New Study Shows that SMS Reminders and Incentives Improve Immunization Coverage and Timeliness in Kenya

A new study published in The Lancet Global Health found that in a setting with high baseline immunization coverage levels, SMS reminders coupled with small monetary incentives significantly improved immunization coverage and timeliness in rural western Kenya. Given that global immunization coverage levels have stagnated around 85%, the use of text message reminders and incentives might be one option to reach the remaining 15% — which are typically the hard-to-reach populations.
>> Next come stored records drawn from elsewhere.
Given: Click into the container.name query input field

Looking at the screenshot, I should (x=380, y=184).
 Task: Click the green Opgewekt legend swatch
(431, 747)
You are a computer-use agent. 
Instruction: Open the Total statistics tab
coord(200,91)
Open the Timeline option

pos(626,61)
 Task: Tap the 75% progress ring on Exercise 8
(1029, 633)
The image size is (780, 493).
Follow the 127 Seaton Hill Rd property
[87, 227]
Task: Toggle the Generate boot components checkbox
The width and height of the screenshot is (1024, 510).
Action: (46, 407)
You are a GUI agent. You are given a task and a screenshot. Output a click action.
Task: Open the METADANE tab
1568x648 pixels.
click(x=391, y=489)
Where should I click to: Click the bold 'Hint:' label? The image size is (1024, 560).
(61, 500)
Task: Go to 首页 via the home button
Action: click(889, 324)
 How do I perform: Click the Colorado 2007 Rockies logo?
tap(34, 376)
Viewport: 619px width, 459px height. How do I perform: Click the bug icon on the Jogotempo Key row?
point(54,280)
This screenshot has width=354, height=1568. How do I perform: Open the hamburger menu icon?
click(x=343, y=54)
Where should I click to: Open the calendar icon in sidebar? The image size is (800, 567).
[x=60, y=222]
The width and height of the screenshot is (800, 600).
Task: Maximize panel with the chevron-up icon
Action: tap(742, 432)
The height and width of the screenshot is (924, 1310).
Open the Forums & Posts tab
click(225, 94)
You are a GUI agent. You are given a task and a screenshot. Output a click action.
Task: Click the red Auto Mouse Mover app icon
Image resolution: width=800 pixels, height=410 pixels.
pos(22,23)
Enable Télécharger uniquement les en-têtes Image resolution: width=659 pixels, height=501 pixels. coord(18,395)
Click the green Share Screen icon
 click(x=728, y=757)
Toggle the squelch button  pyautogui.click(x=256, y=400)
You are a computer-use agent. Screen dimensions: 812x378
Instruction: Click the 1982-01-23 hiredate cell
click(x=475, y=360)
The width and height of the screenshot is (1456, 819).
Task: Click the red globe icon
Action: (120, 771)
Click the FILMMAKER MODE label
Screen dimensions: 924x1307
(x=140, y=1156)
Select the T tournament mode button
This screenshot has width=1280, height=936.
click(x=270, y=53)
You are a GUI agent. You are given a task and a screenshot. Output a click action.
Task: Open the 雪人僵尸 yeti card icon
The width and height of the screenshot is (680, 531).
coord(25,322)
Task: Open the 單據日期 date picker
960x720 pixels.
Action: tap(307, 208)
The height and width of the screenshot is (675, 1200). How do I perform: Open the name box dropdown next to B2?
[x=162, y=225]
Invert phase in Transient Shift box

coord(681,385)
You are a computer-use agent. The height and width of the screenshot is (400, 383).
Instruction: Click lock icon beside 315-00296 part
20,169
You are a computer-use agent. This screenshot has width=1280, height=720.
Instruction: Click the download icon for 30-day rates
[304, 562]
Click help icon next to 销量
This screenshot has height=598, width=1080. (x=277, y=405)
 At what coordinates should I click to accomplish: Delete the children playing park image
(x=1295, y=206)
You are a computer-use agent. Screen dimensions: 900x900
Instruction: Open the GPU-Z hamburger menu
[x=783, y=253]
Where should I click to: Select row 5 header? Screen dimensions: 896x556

Dustin Gibson, PhD working with Danny Feikin, MD, Kate O’Brien, MD and other colleagues at IVAC, led the study with key partners from the Kenya Medical Research Institute (KEMRI) and CDC Public Health Collaboration. In the study, 152 villages were randomized to one of four arms: (1) control; (2) SMS reminders only; (3) SMS reminders plus a 75 Kenya Shilling (KES) incentive; and (4) SMS reminders plus 200 KES (85 KES = USD$1).  Participants in the intervention groups received SMS reminders before scheduled pentavalent and measles immunization visits. Participants in incentive groups additionally received small amounts of money if their child received timely immunization (immunization within 2 weeks of the due date). Children were followed-up to age 12 months where the proportion of children who were fully immunized (receiving BCG, three doses of polio vaccine, three doses of pentavalent vaccine, and measles vaccine) and immunization timeliness (receiving vaccines within two weeks of their Expanded Programme on Immunization scheduled date) were compared across study arms.

The investigators found an 8% increase in full immunization between children of caregivers who received SMS reminders plus a 200 KES (90%) versus those in the control arm (82%). The authors also looked at timely immunization; which is often understudied but very important from a herd immunity perspective.  Timely measles immunization significantly improved by 9% in children of caregivers who only received text message reminders – with a 21% increase in those who received SMS reminders and a 200 KES incentive.  Gains in measles coverage and timeliness are particularly important  because measles is a highly infectious virus; outbreaks can occur in populations when even  5% of children are immunologically susceptible.  Equally important, the authors’ findings suggest that interventions did not exacerbate existing inequities in coverage; the text messages and incentives reached many of the traditionally disadvantaged populations who would benefit most. “Making vaccines accessible is sometimes not enough,” explains Dr. Gibson. “Even with high access, people do not receive all vaccines. This research looked at ways to generate demand for immunizations in rural Kenyan caregivers and we may have found one way to increase immunization coverage and timeliness.”

Amidst the Decade of Vaccines and the backdrop of global access to mobile phones, global health experts are searching for ways to meet the Global Vaccine Action Plan targets and reach all children with life-saving vaccines. This study provides rigorous scientific evidence for one potential solution to vaccinate the hardest to reach children ­­­ – using mobile technology and small financial incentives to enhance demand for immunization and increase full, timely vaccine coverage.